Exercise aim: Please output only the lines running from the one that contains "Task: Click the Field column header" through the last line of the data below, exactly as they stand, with no pictures.
··········
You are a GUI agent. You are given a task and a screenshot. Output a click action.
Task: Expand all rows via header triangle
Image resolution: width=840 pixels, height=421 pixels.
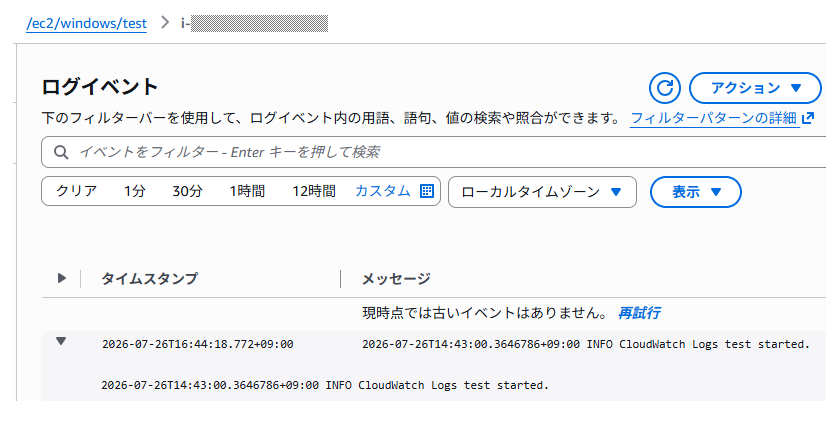[x=62, y=278]
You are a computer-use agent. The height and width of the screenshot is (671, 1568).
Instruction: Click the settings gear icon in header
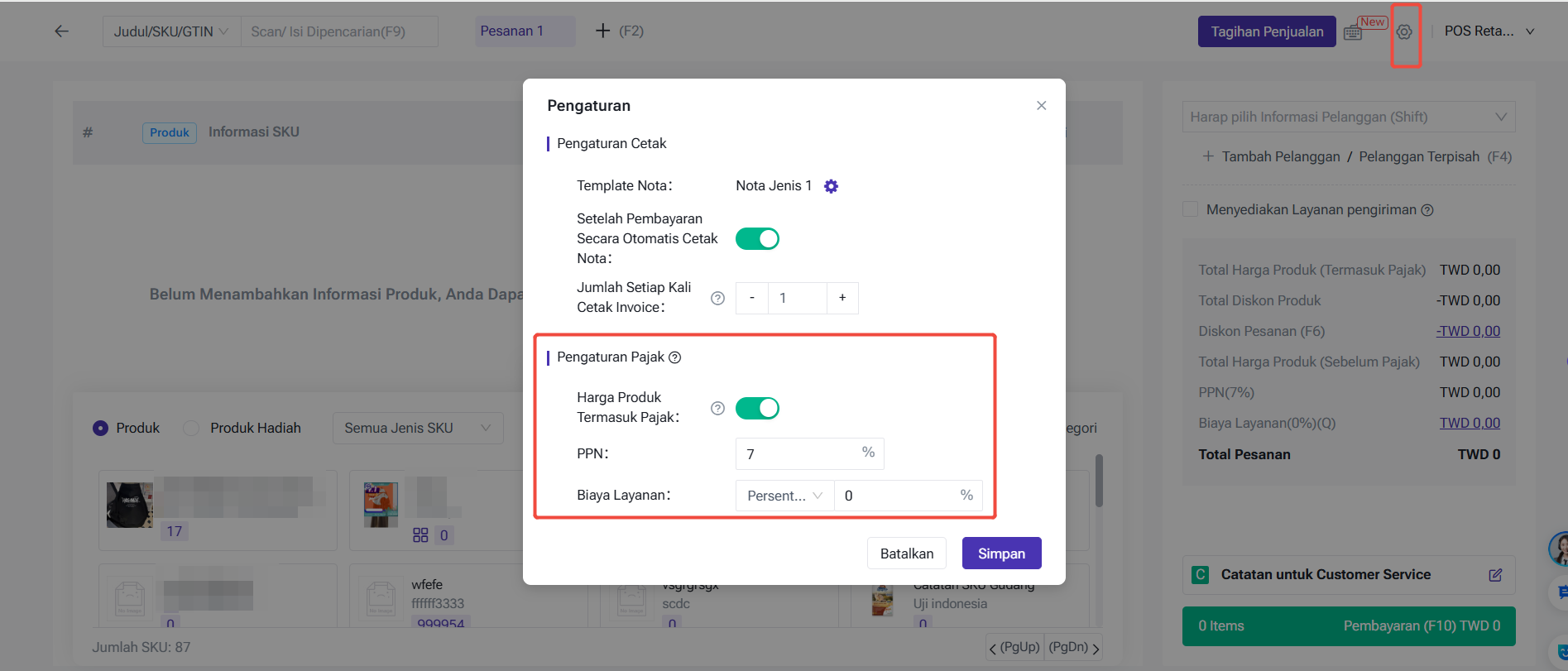1404,32
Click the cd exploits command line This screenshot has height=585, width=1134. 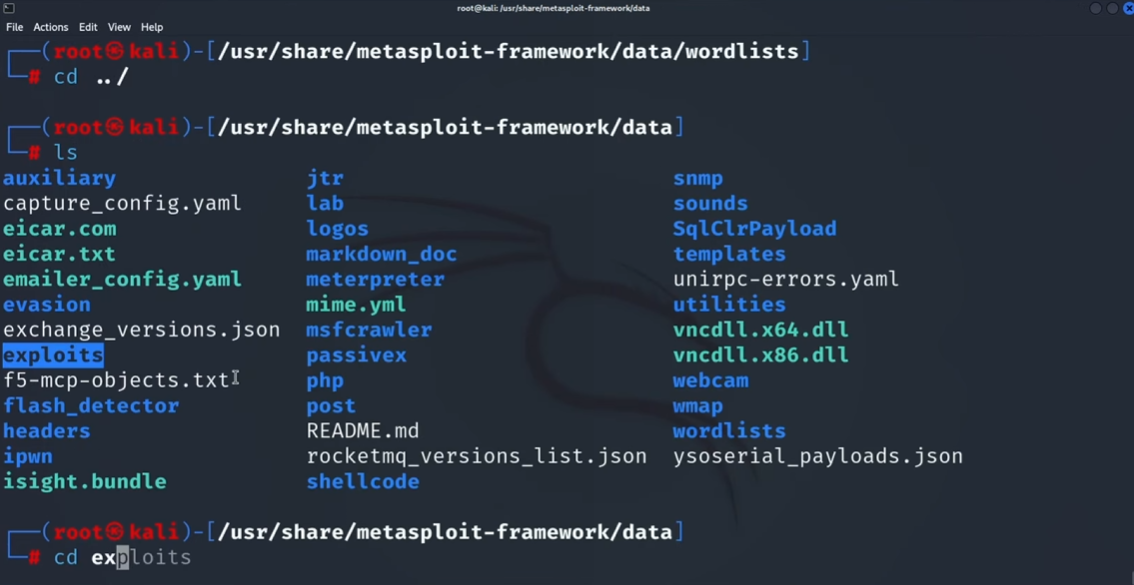(122, 557)
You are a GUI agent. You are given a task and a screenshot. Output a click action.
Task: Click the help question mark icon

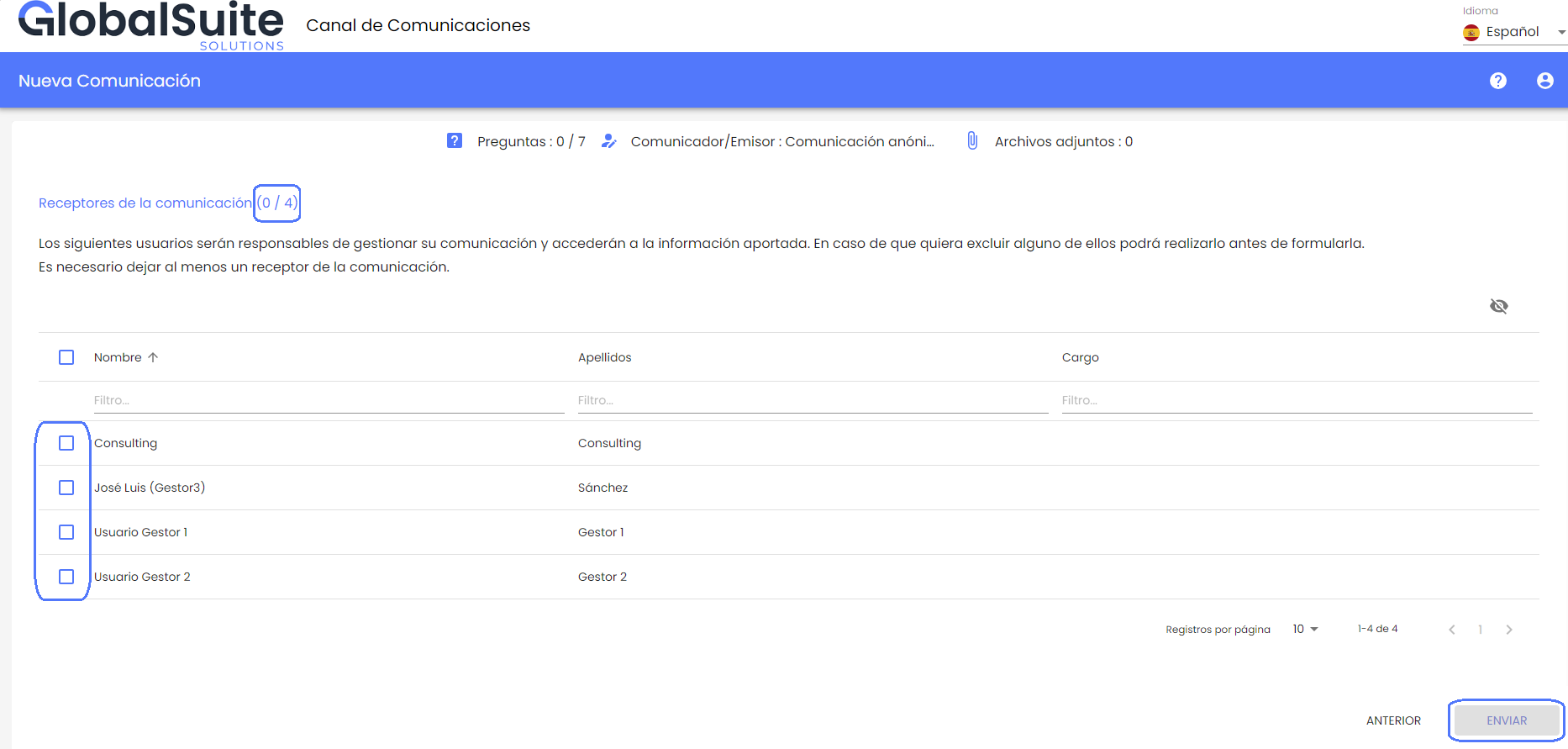pos(1497,81)
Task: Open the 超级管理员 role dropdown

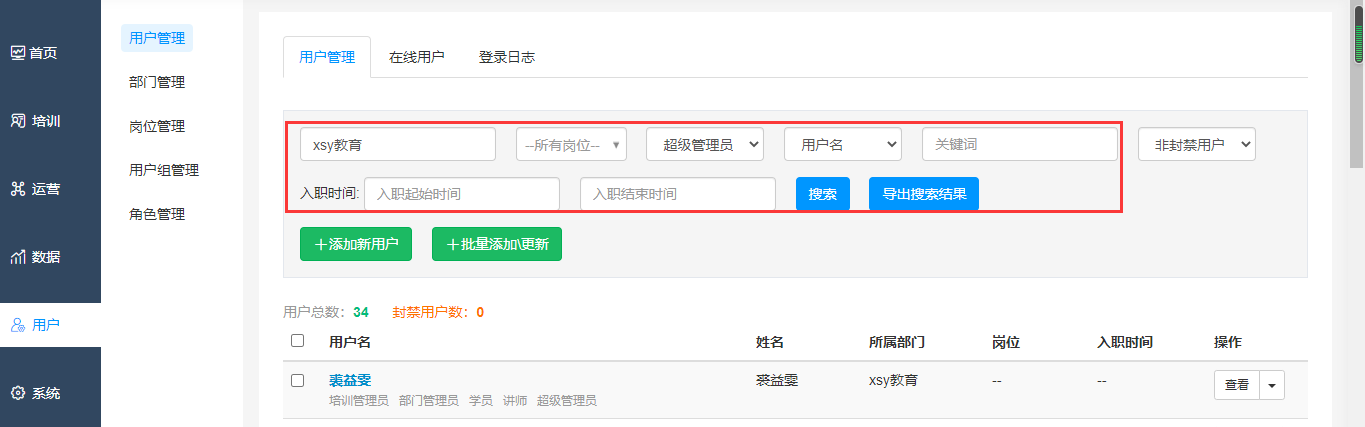Action: tap(704, 145)
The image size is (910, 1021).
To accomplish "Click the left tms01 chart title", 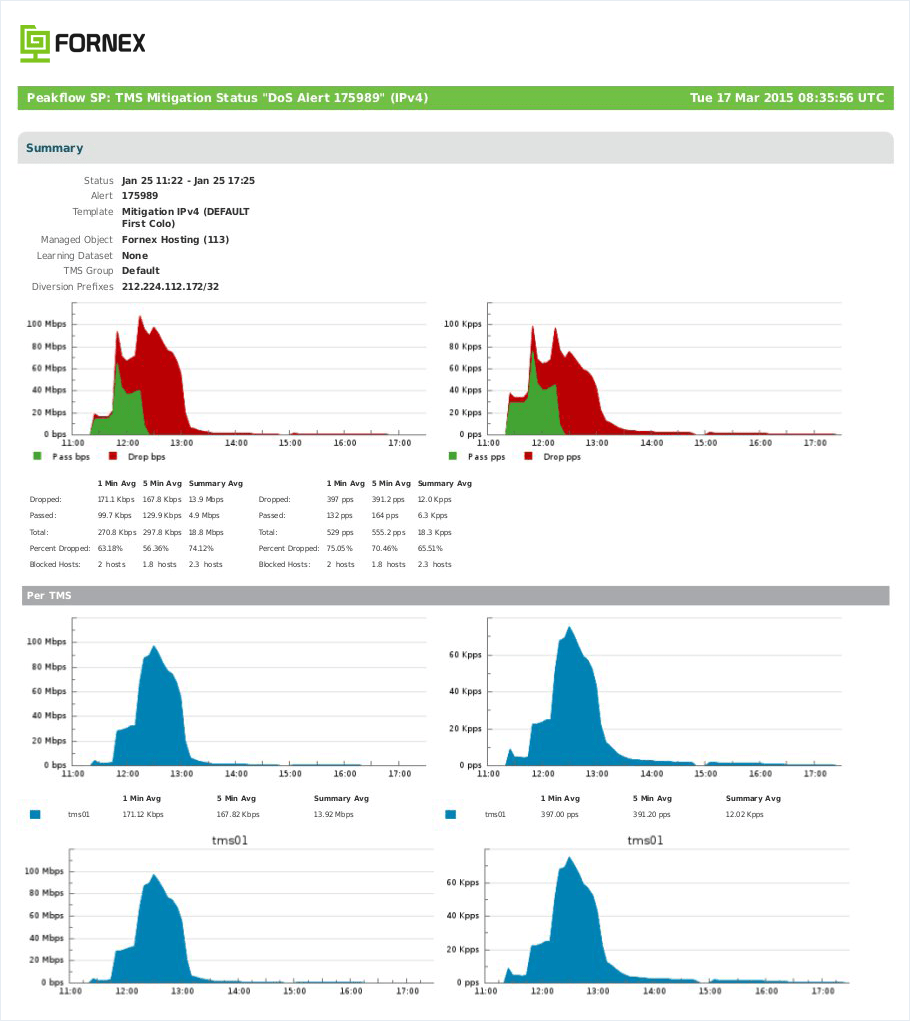I will (230, 841).
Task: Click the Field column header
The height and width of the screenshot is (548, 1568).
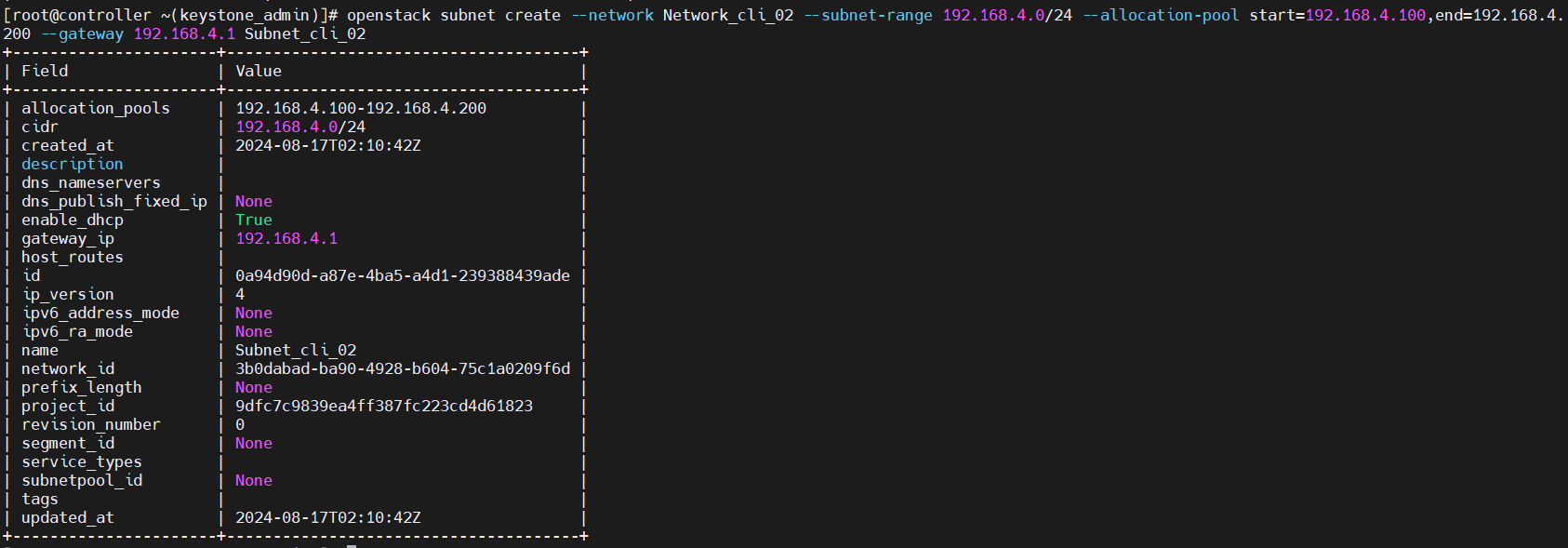Action: (x=45, y=71)
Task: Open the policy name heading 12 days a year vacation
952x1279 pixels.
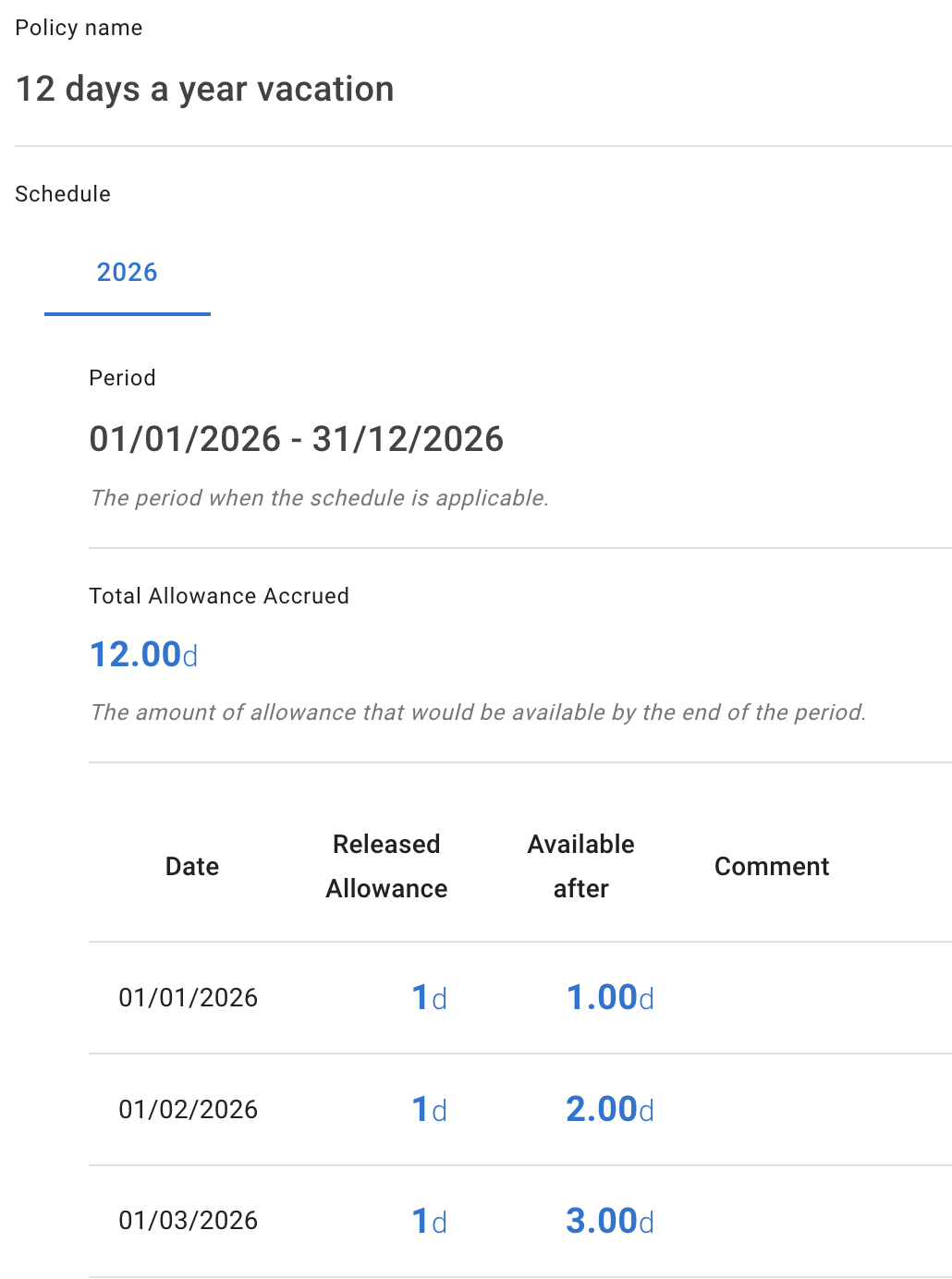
··········
Answer for the task:
Task: Click the Field column header
The height and width of the screenshot is (548, 1568).
Action: (x=45, y=71)
Task: Open the policy name heading 12 days a year vacation
952x1279 pixels.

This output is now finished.